Stuck on an issue?

Lightrun Answers was designed to reduce the constant googling that comes with debugging 3rd party libraries. It collects links to all the places you might be looking at while hunting down a tough bug.

And, if you’re still stuck at the end, we’re happy to hop on a call to see how we can help out.

(GKE) Dask Cluster Always Returning 0 Memory, 0 Workers, 0 Threads

See original GitHub issue

Background on the Problem

I’m currently following this guide: https://godatadriven.com/blog/develop-locally-scale-globally-dask-on-kubernetes-with-google-cloud/, but I have changed around a few things, namely using a LoadBalancer rather than a ClusterIP to not have to do any proxying / port forwarding.

I am running a Completely Private cluster on GKE (Internet Access using a NAT, but External IPs only addressed to Load Balancers). The setup is exactly the same as in the article I posted above.
I am using a locally hosted Jupyter Lab Notbook (run on Localhost NOT inside of my cluster) to test the creation of a Cluster and a Client.
I haven’t created the Dask Cluster solely inside of my Kubernetes Cluster (for instance, in my Django Webserver inside of my Dask Cluster).
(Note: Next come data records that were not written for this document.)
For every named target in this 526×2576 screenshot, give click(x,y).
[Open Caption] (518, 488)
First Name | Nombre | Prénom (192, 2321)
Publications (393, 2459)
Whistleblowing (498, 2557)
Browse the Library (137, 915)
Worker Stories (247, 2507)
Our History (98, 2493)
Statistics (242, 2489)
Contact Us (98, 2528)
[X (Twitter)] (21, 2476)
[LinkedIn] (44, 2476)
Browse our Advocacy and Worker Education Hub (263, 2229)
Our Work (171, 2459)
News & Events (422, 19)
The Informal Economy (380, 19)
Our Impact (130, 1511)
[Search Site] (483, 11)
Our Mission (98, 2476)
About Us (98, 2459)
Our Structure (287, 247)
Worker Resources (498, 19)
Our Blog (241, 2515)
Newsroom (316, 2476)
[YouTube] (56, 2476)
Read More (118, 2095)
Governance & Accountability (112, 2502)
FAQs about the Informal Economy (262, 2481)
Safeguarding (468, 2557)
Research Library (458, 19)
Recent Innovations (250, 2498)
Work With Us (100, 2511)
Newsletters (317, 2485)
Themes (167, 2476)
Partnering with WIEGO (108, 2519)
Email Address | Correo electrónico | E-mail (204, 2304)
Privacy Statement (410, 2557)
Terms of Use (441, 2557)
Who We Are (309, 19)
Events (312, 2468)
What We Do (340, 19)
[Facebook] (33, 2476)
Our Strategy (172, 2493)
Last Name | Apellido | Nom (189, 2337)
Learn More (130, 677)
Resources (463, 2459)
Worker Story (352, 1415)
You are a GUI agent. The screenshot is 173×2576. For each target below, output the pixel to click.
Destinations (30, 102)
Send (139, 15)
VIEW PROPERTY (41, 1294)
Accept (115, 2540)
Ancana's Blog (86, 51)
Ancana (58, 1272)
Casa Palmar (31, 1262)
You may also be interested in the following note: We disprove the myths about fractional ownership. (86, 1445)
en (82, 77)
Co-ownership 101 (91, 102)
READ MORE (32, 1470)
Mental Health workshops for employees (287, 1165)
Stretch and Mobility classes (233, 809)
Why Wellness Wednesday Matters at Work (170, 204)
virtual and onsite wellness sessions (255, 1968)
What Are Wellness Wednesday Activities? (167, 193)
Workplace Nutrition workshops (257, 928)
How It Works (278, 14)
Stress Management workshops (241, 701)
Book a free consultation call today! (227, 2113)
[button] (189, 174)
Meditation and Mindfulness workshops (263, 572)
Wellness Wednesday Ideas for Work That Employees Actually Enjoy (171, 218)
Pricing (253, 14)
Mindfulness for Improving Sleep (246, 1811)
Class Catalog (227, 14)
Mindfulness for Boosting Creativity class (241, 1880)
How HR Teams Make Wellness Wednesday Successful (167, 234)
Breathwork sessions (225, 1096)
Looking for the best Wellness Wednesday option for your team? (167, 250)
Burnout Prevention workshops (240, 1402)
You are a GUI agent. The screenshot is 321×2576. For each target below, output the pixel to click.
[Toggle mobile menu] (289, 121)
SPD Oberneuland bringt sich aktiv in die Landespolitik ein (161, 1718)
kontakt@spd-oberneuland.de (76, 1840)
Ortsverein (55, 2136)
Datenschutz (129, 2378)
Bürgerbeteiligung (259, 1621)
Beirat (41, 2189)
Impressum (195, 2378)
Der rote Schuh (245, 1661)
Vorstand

I mention this because it could perhaps be a problem in that some connection to the Kubernetes Cluster isn’t working well, but that will be elaborated on later.

What happened:

Cluster and Client Details are found here:

<Client: 'tcp://10.1.2.2:8786' processes=0 threads=0, memory=0 B>
KubeCluster(dask-omarsumadi-ba1e72ae-1, 'tcp://104.196.146.82:8786', workers=0, threads=0, memory=0 B)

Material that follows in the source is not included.